Wechsler S L, Nesburn A B, Watson R, Slanina S, Ghiasi H
Ophthalmology Research, Cedars-Sinai Medical Center, Los Angeles, California 90048.
J Gen Virol. 1988 Dec;69 ( Pt 12):3101-6. doi: 10.1099/0022-1317-69-12-3101.

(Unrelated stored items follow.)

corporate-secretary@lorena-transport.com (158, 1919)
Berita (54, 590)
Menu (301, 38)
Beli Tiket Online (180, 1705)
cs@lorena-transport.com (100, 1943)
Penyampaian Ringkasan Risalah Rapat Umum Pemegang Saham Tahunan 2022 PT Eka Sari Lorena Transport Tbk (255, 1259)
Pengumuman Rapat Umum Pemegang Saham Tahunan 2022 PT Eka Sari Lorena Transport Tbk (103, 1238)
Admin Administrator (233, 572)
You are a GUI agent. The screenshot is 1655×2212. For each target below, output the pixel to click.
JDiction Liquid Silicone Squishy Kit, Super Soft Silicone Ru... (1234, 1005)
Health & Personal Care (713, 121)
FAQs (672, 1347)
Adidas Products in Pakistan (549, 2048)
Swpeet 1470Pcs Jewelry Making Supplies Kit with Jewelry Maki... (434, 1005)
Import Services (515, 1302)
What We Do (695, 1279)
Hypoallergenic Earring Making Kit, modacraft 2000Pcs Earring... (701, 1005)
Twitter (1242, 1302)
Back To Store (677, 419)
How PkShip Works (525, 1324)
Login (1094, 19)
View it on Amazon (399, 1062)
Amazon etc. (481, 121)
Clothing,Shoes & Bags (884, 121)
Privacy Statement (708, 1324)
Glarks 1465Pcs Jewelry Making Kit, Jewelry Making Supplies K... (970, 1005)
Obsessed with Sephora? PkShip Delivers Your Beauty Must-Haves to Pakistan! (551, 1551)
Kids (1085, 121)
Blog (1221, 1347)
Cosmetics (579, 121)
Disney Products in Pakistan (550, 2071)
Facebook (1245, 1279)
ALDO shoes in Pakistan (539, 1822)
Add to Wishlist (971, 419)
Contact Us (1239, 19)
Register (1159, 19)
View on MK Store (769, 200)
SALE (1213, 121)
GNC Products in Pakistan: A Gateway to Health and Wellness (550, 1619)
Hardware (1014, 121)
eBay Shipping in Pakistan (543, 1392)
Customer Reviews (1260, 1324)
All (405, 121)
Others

In situ hybridization with synthetic oligonucleotides was used to fine map the extent and continuity of herpes simplex virus type 1 (HSV-1) latency-related RNA (LR RNA) in trigeminal ganglia of latently infected humans. A series of 34 20 residue oligonucleotides were employed to cover a 3 kb region of the HSV-1 genome to which the latency-related gene had previously been mapped. The 5' end of the main LR RNA transcript began approximately 1210 nucleotides downstream from the 3' end of the mRNA from the immediate early gene ICP0. The 3' end of the LR RNA overlapped the 3' end of the ICP0 mRNA by approximately 1000 nucleotides. A potential small intron was detected near the 3' end of the LR RNA.
采用合成寡核苷酸原位杂交技术,对潜伏感染人类三叉神经节中1型单纯疱疹病毒(HSV-1)潜伏相关RNA(LR RNA)的范围和连续性进行精细定位。使用一系列34个20个残基的寡核苷酸覆盖HSV-1基因组中先前已定位潜伏相关基因的3 kb区域。主要LR RNA转录本的5'端起始于紧邻早期基因ICP0的mRNA 3'端下游约1210个核苷酸处。LR RNA的3'端与ICP0 mRNA的3'端重叠约1000个核苷酸。在LR RNA的3'端附近检测到一个潜在的小内含子。